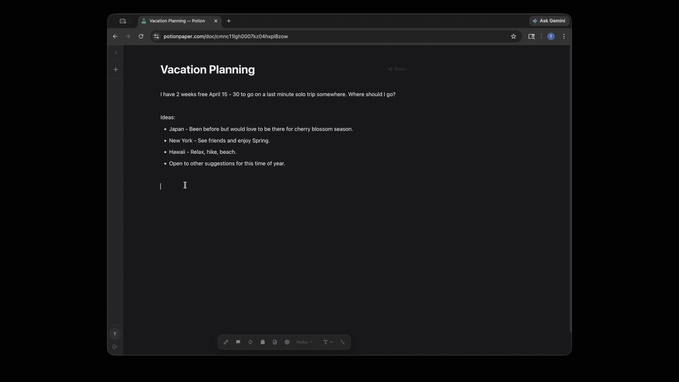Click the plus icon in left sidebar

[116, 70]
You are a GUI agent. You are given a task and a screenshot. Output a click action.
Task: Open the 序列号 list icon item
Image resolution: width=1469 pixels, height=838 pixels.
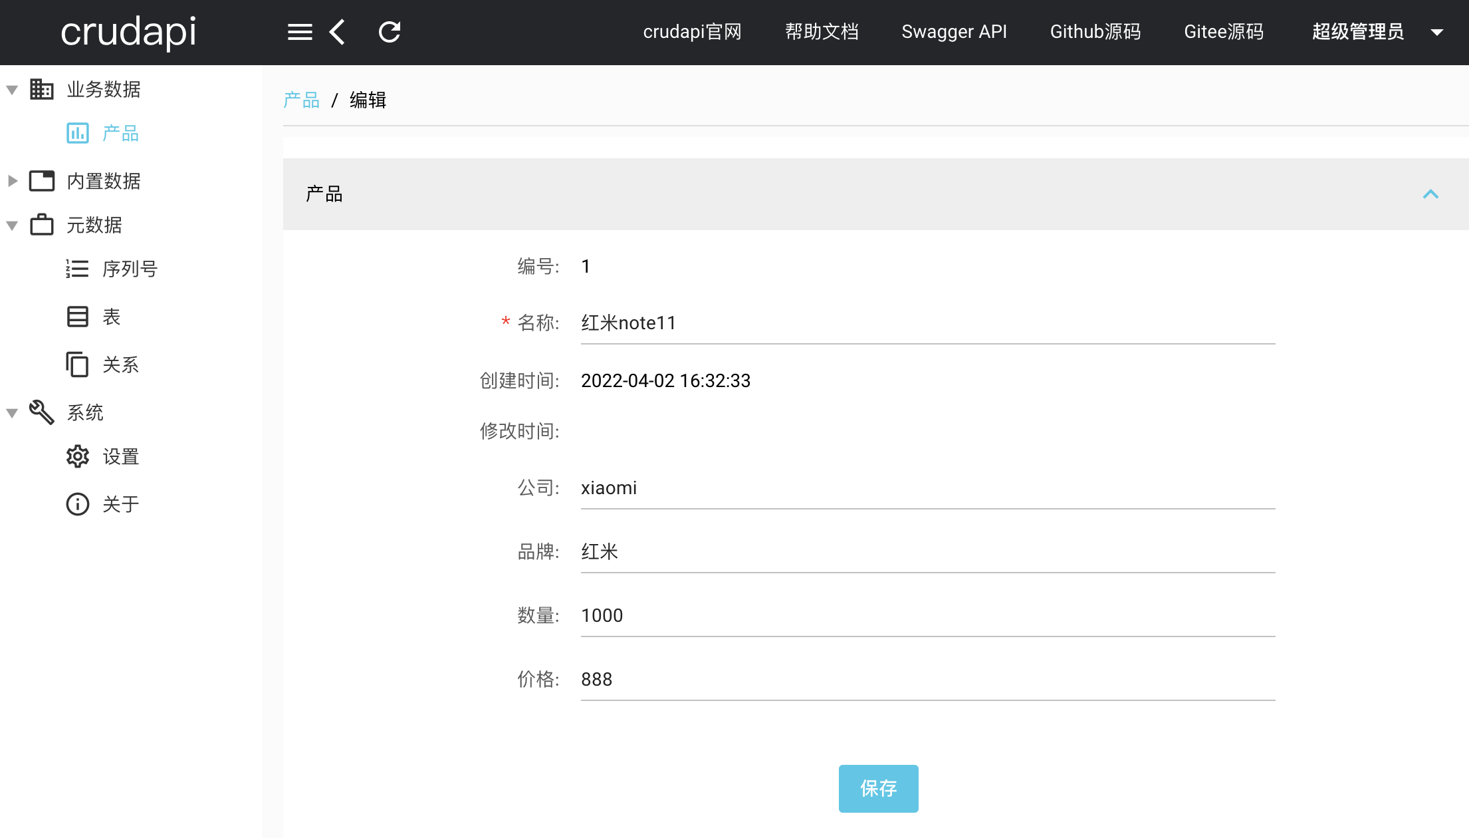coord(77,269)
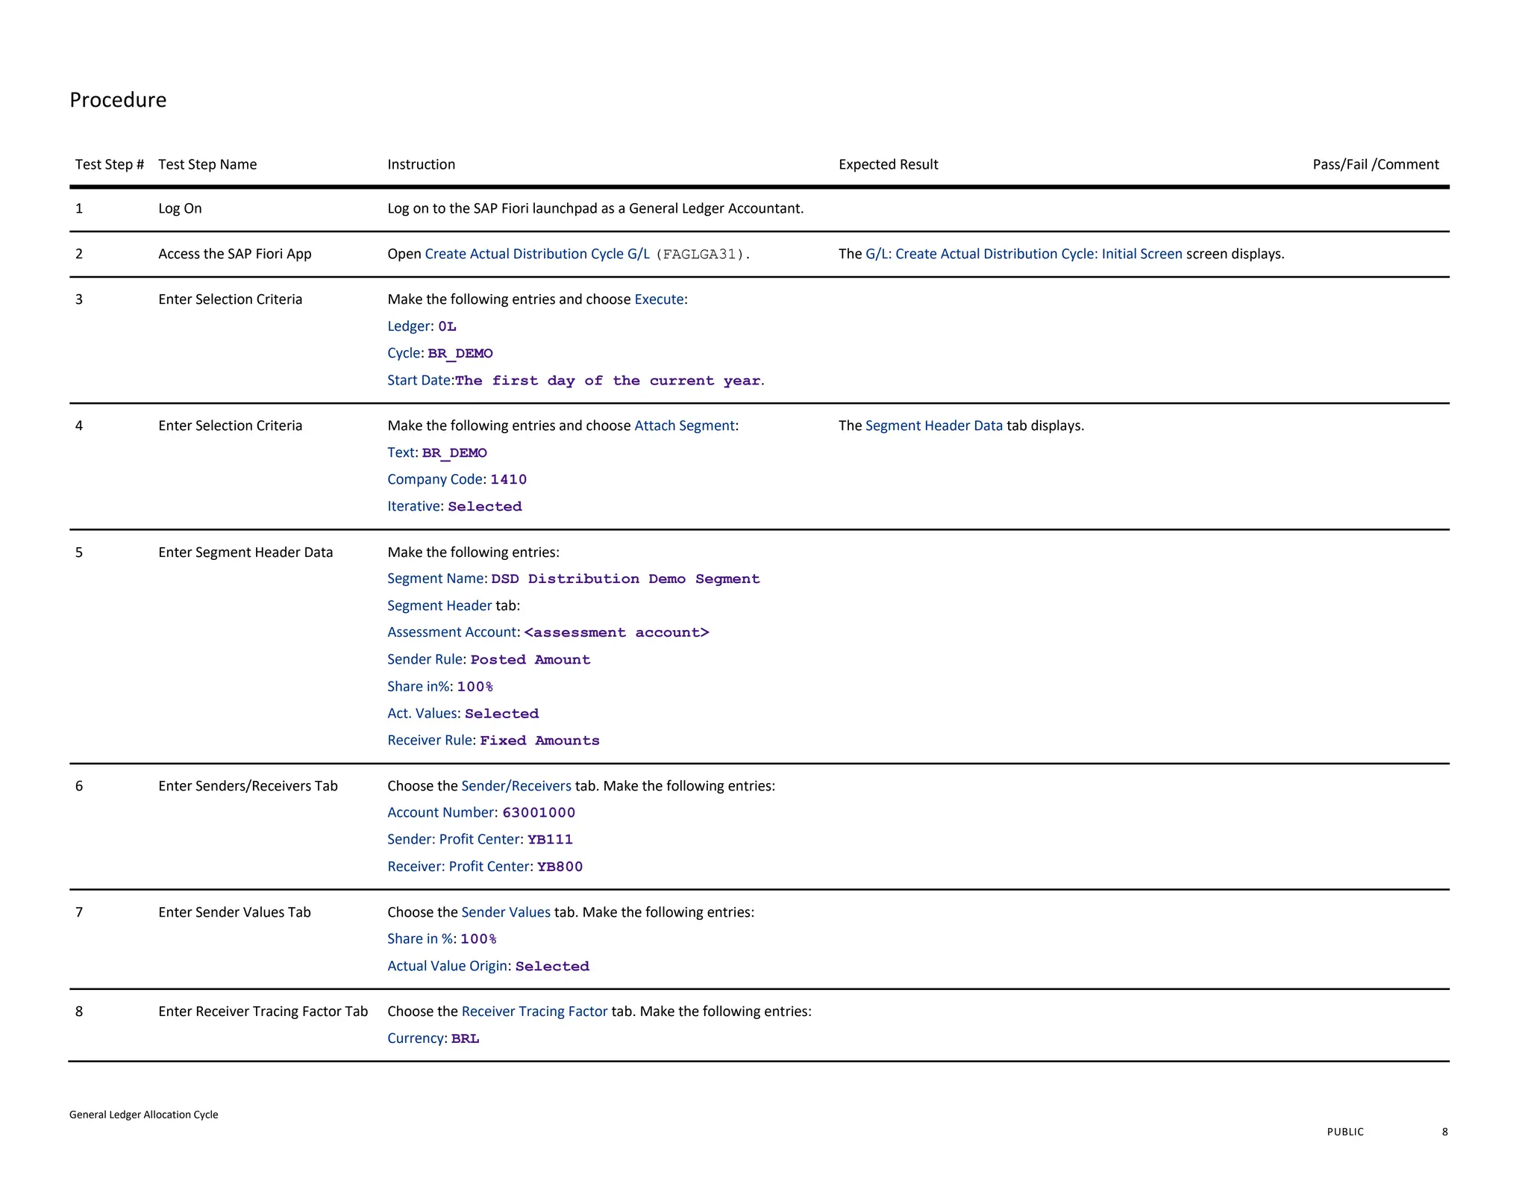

Work instructions:
Your answer must be the lines from the one holding "Image resolution: width=1469" through the final line of the records above, exactly as written and without any pictures.

Written answer:
Image resolution: width=1469 pixels, height=838 pixels.
coord(77,269)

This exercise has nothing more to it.